▶ _Exercise_
Find each line in the data below that contains the word "pixels" and copy those lines.

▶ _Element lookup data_
-- begin --

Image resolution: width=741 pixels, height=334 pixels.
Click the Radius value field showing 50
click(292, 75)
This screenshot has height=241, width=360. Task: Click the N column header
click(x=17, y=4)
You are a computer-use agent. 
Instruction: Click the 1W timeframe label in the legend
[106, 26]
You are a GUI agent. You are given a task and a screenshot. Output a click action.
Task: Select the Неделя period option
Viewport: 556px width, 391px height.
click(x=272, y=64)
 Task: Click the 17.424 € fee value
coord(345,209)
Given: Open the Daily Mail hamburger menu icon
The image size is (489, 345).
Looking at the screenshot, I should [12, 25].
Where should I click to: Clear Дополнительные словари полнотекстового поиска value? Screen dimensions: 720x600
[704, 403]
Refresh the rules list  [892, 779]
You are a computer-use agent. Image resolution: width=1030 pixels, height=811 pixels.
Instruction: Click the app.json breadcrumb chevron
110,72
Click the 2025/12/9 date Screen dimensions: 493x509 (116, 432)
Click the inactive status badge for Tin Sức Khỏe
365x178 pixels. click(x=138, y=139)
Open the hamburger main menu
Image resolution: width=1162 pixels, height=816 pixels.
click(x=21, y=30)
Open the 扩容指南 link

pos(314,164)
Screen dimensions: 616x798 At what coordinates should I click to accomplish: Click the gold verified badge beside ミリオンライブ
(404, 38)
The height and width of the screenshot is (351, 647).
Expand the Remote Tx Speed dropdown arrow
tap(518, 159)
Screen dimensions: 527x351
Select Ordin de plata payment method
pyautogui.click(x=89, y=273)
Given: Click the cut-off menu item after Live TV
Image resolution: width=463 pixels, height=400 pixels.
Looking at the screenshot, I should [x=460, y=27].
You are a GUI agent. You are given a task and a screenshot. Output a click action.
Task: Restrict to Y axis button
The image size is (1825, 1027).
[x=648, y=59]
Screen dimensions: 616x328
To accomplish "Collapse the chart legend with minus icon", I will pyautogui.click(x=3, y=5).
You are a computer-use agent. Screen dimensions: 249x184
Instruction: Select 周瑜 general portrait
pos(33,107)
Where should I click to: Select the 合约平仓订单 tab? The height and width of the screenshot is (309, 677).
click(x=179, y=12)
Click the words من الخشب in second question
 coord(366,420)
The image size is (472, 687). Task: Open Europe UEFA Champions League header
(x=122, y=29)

-- end --

▶ _Result of the exercise_
Image resolution: width=741 pixels, height=334 pixels.
You are a computer-use agent. Image resolution: width=1030 pixels, height=811 pixels.
365x178 pixels. click(x=138, y=139)
Image resolution: width=1162 pixels, height=816 pixels.
Image resolution: width=463 pixels, height=400 pixels.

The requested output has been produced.